Intelligence collection, analysis, dissemination Marcelo Hoffmann. 1.* - unedited transcript - What I will say today is something that is based on our experience working on this for a few more years than Doug remembers. I have been at this for about twelve years, but time goes fast. What I will take is the example of the business intelligence center activities. This is a group that has been doing multi-client research and some consulting for some forty plus years. I'll use this as an example of what Doug calls DKR, dynamic knowledge repository and some of the issues that come about from this.
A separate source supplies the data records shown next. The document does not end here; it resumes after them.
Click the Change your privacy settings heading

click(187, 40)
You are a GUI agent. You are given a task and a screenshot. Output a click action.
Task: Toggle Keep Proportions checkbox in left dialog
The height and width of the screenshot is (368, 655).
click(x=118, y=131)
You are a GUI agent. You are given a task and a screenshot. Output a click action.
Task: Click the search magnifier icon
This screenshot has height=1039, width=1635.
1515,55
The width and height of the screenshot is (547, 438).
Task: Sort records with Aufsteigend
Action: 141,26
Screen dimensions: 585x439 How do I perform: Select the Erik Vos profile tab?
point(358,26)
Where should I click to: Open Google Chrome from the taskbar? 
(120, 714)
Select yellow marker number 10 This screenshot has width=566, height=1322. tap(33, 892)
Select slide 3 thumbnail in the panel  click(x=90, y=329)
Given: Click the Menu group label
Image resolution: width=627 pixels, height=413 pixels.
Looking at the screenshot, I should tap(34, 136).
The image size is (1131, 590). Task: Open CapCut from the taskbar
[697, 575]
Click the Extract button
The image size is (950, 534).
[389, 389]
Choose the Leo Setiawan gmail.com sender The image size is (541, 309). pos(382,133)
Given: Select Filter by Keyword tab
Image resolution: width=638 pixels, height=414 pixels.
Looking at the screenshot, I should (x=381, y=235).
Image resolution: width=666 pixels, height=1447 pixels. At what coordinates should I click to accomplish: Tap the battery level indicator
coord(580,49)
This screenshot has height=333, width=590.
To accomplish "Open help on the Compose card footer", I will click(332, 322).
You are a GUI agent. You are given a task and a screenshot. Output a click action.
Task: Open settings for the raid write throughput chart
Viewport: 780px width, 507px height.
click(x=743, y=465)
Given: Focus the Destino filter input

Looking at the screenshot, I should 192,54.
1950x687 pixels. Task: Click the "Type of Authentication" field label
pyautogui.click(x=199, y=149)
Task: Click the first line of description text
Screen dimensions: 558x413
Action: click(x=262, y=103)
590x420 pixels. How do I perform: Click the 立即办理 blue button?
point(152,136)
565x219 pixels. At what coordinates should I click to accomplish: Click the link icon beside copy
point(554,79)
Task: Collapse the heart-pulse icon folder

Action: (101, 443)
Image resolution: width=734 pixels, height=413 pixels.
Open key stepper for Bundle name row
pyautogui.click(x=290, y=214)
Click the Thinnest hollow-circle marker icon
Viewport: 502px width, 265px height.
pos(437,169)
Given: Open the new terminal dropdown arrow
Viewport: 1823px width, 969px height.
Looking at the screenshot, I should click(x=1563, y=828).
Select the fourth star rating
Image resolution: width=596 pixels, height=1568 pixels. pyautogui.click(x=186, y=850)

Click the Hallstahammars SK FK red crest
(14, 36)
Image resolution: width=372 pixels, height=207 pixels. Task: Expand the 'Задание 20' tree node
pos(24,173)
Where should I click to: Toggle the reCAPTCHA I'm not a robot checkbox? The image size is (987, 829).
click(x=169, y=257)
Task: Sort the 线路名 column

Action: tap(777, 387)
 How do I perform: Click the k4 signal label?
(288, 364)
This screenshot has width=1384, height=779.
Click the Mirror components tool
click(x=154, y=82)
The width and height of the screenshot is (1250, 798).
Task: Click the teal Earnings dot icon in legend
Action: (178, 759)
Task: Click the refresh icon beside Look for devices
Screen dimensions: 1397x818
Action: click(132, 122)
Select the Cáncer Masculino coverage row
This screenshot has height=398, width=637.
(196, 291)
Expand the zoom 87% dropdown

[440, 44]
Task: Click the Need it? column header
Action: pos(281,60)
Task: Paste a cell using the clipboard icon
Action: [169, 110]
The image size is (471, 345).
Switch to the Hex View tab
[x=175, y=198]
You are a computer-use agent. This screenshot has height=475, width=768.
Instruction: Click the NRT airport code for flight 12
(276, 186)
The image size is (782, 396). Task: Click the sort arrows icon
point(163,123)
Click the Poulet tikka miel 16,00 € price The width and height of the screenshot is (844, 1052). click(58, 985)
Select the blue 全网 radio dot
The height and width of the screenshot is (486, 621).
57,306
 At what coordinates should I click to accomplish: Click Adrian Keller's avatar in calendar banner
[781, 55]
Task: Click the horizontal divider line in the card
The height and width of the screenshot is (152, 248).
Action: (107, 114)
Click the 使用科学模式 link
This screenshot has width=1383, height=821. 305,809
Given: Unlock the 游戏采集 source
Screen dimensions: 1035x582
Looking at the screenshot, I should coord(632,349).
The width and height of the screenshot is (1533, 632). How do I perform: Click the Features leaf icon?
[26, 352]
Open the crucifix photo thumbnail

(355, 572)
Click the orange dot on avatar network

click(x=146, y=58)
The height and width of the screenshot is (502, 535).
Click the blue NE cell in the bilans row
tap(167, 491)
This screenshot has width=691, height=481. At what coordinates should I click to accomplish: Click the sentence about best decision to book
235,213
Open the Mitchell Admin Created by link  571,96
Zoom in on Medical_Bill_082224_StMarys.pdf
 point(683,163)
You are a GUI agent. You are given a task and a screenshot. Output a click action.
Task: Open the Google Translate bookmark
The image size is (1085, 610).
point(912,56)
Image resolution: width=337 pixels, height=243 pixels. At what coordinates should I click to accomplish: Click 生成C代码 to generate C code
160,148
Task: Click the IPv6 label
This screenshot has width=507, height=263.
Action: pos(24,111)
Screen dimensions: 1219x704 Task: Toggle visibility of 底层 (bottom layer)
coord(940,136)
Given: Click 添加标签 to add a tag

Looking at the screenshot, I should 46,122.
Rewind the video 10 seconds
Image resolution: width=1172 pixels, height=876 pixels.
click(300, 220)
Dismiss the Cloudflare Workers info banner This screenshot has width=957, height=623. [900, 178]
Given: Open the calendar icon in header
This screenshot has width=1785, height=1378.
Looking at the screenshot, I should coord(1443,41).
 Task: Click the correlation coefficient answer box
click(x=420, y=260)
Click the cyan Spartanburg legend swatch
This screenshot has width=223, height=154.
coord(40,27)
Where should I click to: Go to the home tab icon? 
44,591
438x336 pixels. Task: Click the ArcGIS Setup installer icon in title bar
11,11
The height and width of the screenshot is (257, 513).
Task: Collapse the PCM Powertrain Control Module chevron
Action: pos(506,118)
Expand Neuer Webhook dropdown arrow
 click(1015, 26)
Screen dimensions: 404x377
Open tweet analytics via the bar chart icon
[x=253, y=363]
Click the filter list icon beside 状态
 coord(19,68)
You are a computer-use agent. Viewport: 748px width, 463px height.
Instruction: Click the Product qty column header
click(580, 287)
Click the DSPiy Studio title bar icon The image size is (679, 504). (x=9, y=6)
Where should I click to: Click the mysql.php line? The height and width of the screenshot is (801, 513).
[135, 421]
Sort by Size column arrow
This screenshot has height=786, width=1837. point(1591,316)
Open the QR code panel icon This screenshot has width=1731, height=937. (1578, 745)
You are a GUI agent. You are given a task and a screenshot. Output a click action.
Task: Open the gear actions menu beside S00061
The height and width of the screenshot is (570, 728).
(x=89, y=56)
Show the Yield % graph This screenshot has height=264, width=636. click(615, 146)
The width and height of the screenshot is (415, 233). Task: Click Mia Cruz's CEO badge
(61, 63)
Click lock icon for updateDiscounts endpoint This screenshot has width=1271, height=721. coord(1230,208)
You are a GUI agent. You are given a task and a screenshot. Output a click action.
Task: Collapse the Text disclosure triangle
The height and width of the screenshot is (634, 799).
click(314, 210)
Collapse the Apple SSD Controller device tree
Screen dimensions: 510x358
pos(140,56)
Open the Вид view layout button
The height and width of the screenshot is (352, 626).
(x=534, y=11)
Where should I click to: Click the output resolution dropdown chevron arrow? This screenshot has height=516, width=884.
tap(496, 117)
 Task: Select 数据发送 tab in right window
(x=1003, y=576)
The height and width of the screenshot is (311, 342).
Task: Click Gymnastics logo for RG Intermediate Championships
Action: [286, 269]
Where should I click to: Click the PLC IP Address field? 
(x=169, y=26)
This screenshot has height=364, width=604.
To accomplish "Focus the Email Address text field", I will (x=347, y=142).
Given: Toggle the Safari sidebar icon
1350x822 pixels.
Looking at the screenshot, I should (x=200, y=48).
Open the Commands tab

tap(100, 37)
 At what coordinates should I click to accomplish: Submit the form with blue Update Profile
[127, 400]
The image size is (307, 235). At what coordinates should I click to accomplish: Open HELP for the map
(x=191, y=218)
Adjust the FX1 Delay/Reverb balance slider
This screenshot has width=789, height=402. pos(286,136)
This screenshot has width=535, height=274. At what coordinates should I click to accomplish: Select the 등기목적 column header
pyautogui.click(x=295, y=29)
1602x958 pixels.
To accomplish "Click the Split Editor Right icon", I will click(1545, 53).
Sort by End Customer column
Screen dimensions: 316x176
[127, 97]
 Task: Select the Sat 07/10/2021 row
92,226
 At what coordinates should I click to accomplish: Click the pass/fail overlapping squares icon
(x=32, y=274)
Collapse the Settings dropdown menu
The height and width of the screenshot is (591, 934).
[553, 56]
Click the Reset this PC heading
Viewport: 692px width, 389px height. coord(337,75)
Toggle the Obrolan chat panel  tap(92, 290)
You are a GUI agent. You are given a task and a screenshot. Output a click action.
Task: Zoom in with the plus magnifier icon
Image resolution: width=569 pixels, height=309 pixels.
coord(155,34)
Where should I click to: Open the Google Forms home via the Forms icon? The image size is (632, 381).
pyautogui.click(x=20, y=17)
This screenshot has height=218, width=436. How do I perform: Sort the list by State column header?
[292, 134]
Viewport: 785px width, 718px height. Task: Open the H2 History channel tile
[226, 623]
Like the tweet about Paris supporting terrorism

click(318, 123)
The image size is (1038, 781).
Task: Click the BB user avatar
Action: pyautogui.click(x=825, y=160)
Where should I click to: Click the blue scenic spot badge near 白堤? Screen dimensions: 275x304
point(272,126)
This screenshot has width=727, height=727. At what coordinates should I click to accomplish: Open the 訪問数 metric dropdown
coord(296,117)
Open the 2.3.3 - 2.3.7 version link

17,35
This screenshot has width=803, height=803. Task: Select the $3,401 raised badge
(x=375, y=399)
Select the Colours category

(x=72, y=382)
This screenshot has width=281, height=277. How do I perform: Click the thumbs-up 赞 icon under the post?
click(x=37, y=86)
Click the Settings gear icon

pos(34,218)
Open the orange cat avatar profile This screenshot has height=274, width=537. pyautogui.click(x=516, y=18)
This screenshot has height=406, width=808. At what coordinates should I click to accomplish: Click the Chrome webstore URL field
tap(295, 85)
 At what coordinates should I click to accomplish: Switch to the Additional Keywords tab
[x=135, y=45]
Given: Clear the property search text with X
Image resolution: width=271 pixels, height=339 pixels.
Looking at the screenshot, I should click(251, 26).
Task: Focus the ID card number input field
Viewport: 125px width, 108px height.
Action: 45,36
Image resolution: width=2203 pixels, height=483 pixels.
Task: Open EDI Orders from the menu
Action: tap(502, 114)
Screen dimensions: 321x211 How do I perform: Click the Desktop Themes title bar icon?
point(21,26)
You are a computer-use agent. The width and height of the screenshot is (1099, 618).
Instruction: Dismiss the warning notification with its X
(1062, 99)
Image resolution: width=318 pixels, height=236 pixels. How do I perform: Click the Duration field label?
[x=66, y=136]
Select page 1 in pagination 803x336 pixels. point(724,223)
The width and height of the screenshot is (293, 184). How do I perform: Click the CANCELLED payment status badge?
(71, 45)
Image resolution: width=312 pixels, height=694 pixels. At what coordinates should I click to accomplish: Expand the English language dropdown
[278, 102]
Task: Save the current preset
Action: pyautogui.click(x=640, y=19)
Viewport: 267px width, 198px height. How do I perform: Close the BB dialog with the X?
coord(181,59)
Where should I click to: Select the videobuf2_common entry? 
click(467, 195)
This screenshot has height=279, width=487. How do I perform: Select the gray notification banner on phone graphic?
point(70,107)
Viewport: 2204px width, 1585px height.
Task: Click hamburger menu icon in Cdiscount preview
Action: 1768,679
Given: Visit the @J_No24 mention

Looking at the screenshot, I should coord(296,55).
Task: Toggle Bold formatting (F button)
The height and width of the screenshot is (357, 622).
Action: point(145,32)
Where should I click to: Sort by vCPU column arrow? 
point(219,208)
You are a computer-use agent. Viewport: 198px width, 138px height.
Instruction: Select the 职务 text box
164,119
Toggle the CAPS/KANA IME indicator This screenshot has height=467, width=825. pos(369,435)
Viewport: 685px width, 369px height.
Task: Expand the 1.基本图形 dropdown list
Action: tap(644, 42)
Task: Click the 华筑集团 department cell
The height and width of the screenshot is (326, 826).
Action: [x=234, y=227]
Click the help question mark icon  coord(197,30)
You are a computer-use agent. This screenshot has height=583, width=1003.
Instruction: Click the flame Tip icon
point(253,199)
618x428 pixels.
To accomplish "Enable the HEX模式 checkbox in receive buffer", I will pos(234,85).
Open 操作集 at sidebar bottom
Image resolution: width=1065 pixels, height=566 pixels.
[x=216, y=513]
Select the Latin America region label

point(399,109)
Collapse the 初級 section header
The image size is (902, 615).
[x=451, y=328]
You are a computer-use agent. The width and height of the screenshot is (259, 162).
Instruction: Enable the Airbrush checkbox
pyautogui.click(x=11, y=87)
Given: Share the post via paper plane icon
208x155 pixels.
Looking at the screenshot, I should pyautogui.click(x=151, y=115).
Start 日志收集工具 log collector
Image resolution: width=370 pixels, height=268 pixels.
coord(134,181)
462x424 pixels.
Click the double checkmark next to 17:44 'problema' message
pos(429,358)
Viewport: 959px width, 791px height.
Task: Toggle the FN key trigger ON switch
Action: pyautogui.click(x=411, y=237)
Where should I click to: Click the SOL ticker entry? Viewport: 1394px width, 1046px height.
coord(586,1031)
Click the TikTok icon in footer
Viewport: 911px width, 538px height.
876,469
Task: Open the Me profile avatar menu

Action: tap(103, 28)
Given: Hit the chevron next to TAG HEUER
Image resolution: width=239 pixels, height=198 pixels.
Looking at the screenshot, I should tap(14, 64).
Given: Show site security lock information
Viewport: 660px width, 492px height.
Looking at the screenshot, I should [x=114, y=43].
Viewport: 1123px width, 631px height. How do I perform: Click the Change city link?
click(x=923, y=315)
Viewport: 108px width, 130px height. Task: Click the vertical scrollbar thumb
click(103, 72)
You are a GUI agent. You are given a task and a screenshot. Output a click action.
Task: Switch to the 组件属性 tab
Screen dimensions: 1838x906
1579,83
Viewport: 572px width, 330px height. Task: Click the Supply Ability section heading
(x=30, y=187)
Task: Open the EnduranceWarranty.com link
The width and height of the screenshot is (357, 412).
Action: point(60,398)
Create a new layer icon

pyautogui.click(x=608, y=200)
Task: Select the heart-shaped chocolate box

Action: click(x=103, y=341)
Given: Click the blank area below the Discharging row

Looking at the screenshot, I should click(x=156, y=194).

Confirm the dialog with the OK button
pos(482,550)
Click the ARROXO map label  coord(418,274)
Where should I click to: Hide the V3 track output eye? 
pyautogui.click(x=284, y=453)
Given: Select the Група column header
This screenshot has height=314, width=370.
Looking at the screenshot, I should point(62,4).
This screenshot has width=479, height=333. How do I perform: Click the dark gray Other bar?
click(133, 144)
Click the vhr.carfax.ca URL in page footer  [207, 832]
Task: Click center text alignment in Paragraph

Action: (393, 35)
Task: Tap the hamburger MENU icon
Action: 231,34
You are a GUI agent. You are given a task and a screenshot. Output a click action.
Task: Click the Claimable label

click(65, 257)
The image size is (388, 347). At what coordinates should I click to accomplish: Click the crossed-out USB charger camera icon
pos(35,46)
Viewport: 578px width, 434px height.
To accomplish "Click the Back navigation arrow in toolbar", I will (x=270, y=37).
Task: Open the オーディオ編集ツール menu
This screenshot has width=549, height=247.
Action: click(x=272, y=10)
Fig. 1 What we have here is seven multi-client programs. You can check them out on the web under future.sri.com. Think of them as seven syndicated research activities. The whole point is to organize these types of activities around customers in ways that they particularly find useful. We have sixty-five or seventy people working on these types of activities. That is also important because we are distributed, our clients are distributed, and that affects the way that we do our business and how we connect with out clients. So we have people in Menlo Park, Princeton, Tokyo, London, around these different activities intelligence transportation systems, psychographics, consumer financial decisions, and learning on demand, media futures, business intelligence program and explorer. I'll limit most of my comments about the explorer program, which is about technology monitoring. It is perhaps the closest to what Doug looks at in terms of intelligence collection, dissemination, that sort of thing. We have found that there are some classic design problems with this.
Given a limited set of resources, you have the dilemma: do you go deeper
or do you go wider in breadth in terms of what you cover for the limited
resources funding people or whatever resources you are dealing with. Then,
how do you do this? What do you collect, how, for whom? I will get
more specific.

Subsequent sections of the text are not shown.